何しろ、自分の霊力は強いのだ。それが、私であり続ける、新たな道である気がした。
「だから、さようなら」
拳を握ったまま、腕を大きく振る。彼の体はいとも簡単に持ち上がり、そして、飛んで行った。
弱々しい彼の体は背中から壁にぶつかり、そのまま、壁を貫いた。
叫び声さえ残らず、彼の体は、湿っぽい夏の空気の中を落ちていった。
「陽菜ちゃん」
声を掛けたのは静だった。陽菜は振り返る。
「…………大丈夫?」
「ええ、大丈夫です。ただ…………」
右腕を撫でる。触り心地は、今までの自分の腕と何も変わらない。
「ちょっと、不思議な感じです」
「そっか」
それから、二人はその場で仲間の生死を確認した。と、言っても、冴紀とM伊藤の方には、静が自分でこっそりと小型の電極を付け、簡易的な心電図を取っていたらしい。
そして、もちろん、静も、陽菜も知っている。あの、透が河原での戦闘で大怪我を負った日、陽菜は自らの血液を透へ与えていたのだ。
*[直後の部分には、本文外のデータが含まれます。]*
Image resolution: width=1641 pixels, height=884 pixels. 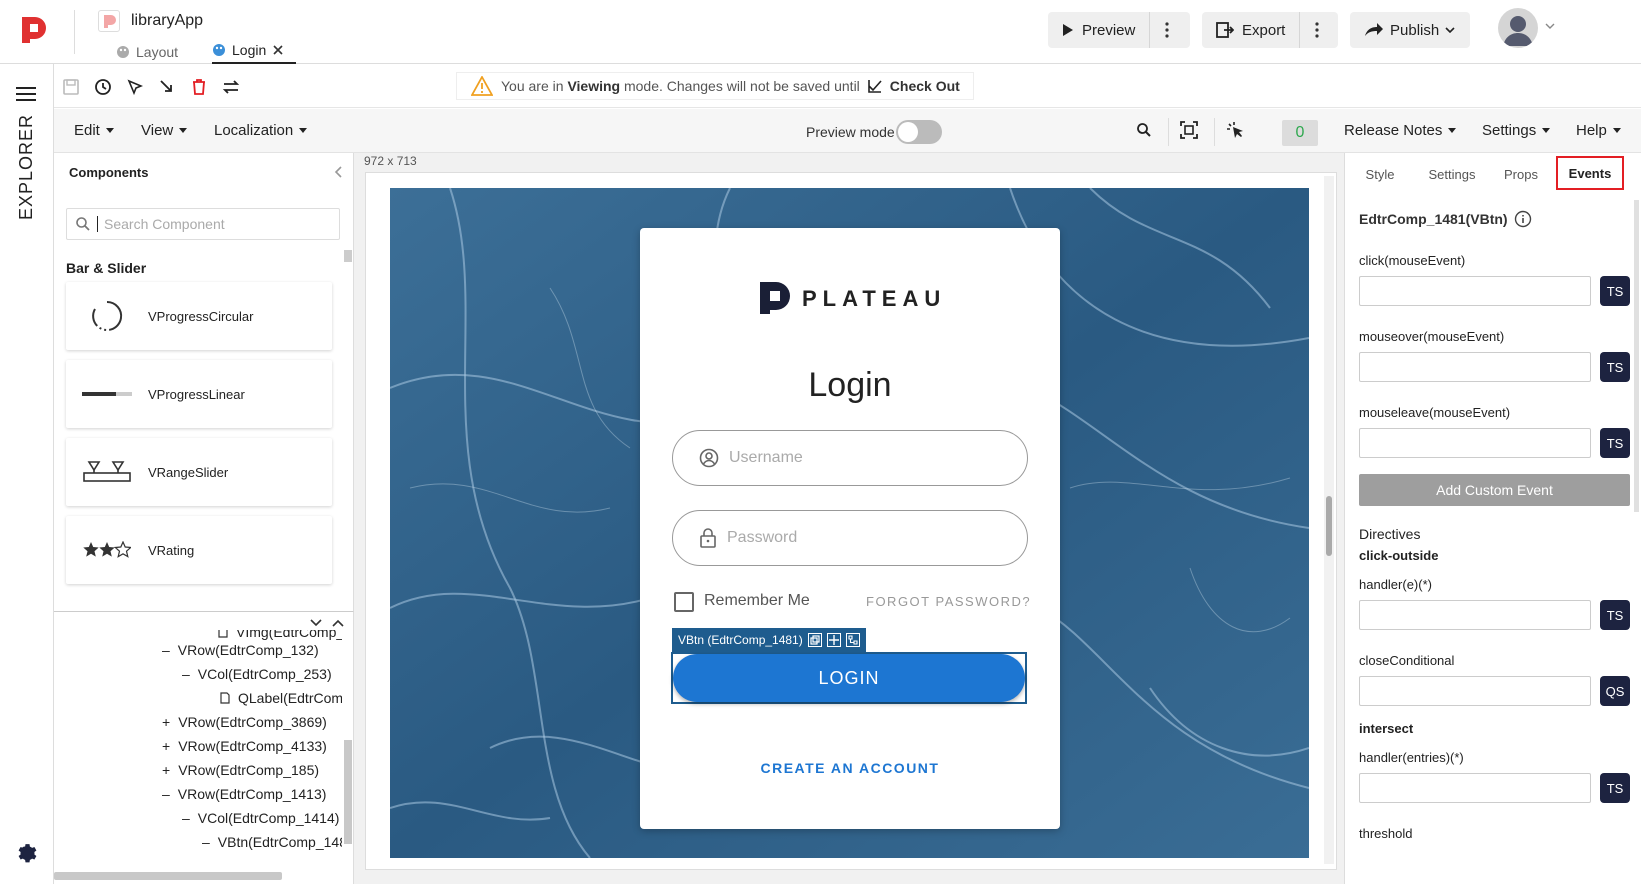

二人は手分けして意識を失った三人の手当をしたり、その合間で、これからのことを考えたりもした。
それがひと段落して、
「じゃ、ちょっと外を見てくるね。どうやったらみんなを運べるか、ちょっと考えてみるよ」
「はい」
静は拳銃をポケットに入れると、部屋を出て行った。
遠ざかる足音を聞きながら、陽菜は透の持っていたナイフを手に取った。こそこそと扉の方を伺いながら、眠っている透のそばへと近づいていく。
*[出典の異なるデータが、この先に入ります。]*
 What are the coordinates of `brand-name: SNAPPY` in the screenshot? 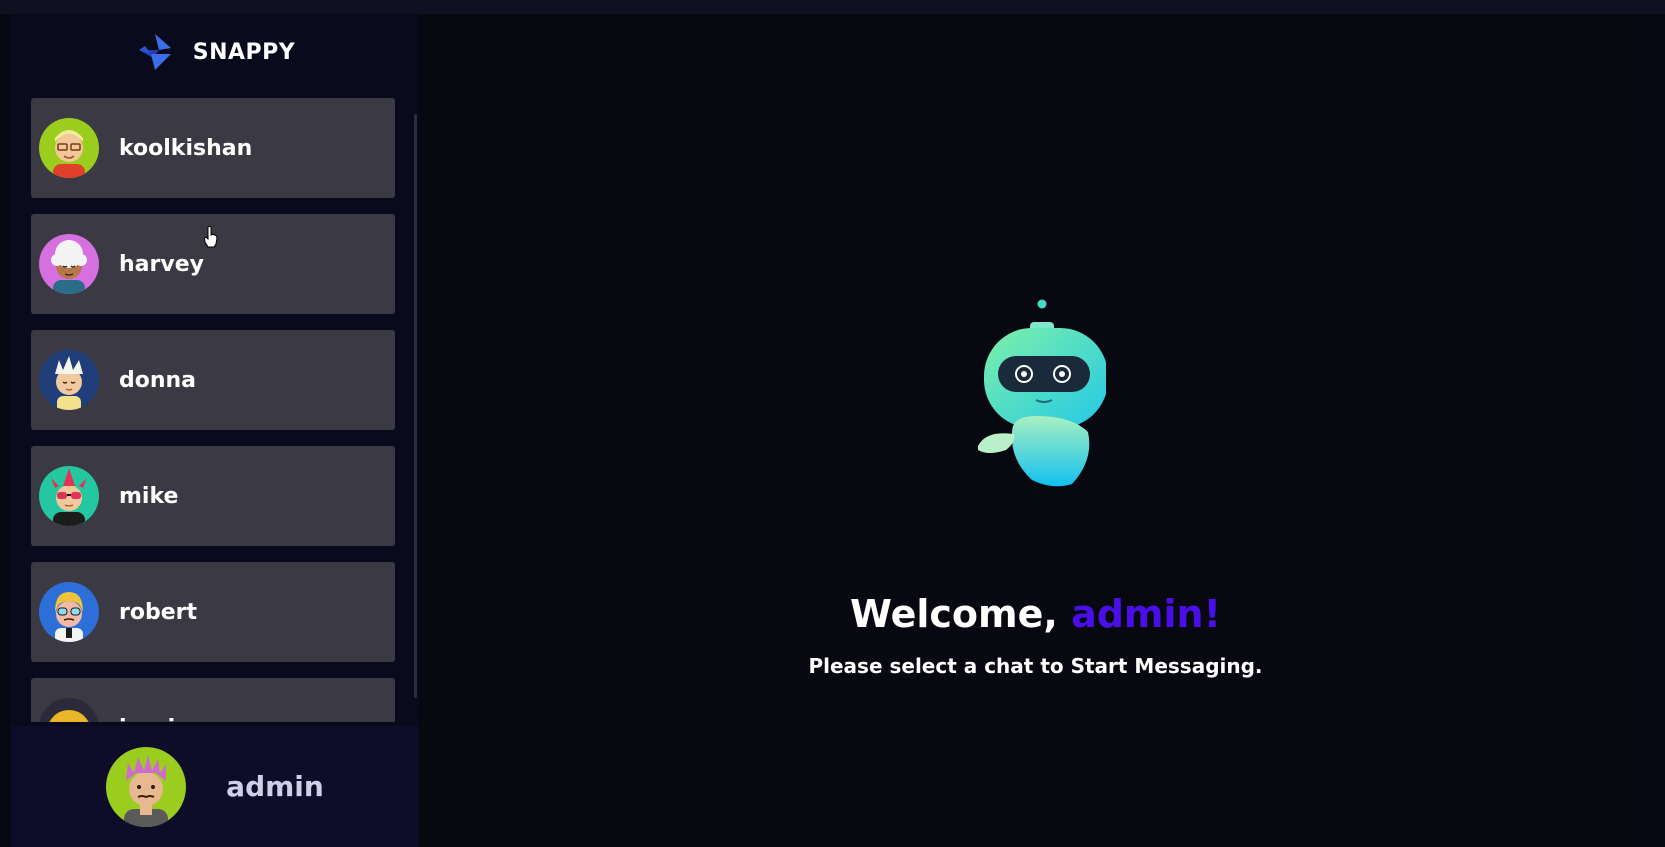 It's located at (244, 52).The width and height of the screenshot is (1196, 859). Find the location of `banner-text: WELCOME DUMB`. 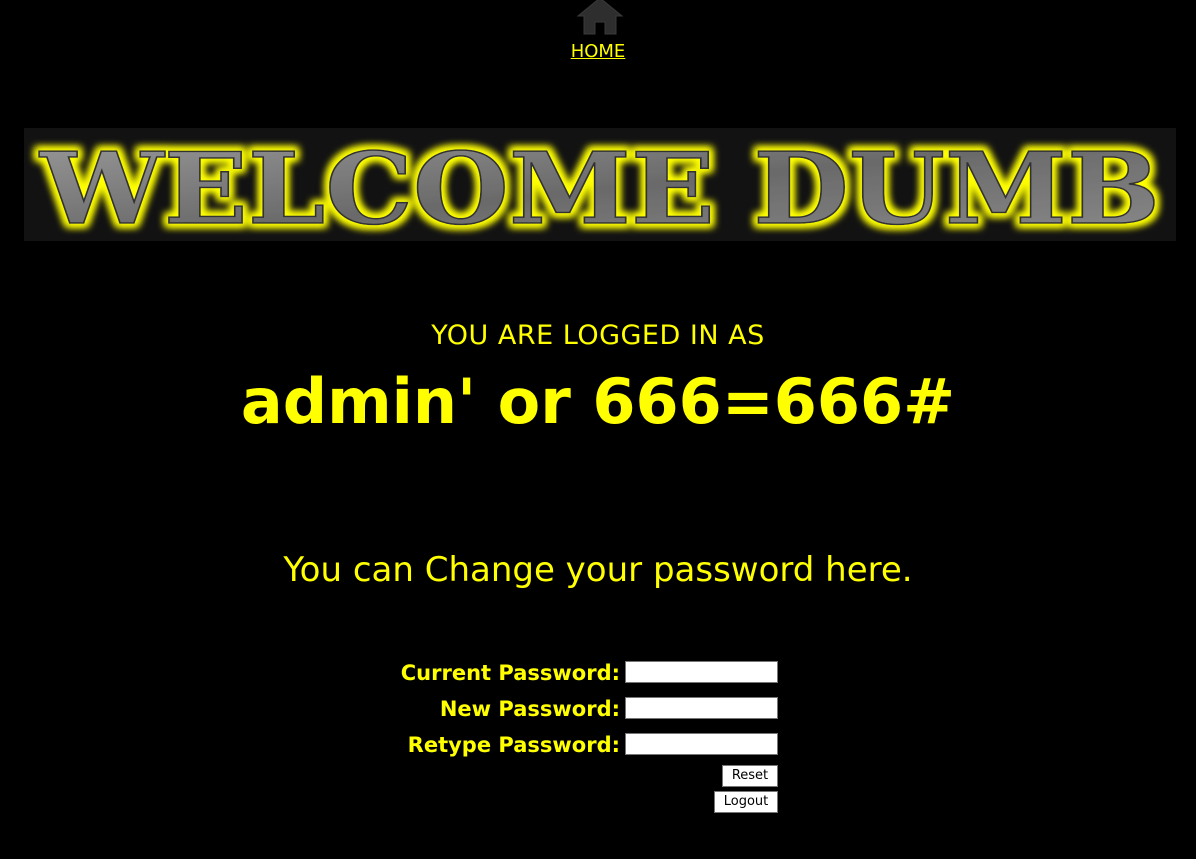

banner-text: WELCOME DUMB is located at coordinates (600, 186).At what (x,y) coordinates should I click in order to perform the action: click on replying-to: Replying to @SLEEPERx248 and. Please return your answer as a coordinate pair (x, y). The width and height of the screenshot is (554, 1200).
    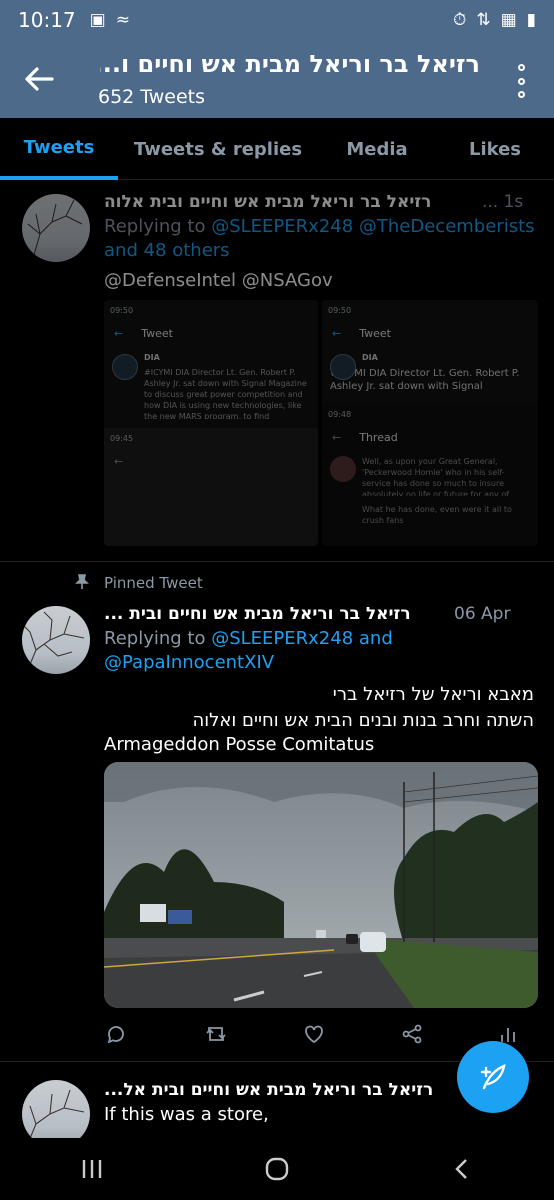
    Looking at the image, I should click on (248, 638).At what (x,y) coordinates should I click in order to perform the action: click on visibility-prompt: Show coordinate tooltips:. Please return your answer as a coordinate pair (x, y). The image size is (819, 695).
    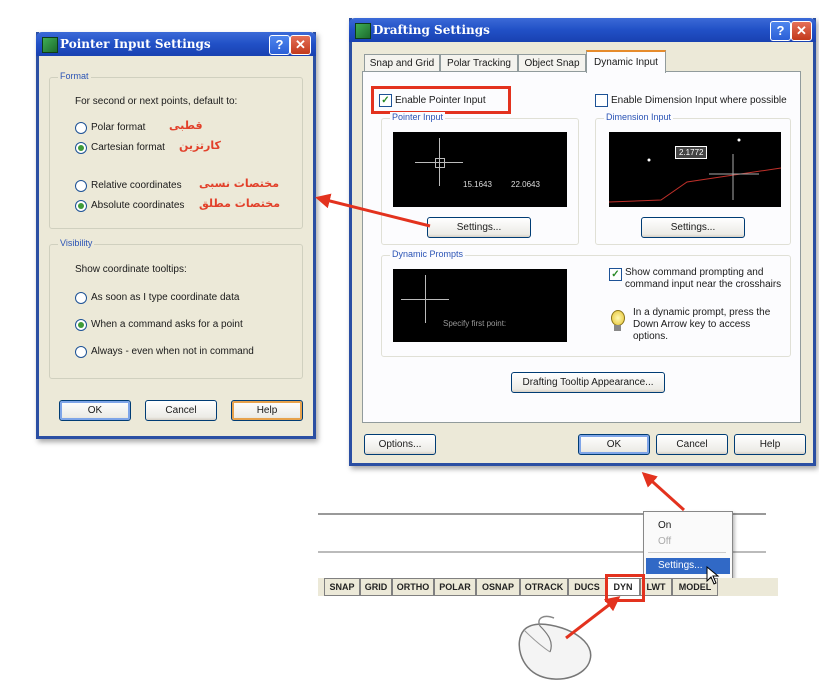
    Looking at the image, I should click on (131, 270).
おびただしい数の銃創は、まだ塞がっていない。予断を許さない状況であることに間違いはなかった。
自分の霊力を分けてあげようと思った。
陽菜は唇に刃を当てた。うっすらと力を込めて、すっと引く。陽菜の薄い唇に血がにじんだ。
人差し指で唇を撫で、血が出たことを確認すると。
陽菜は、静かに、透の傷に口づけをした。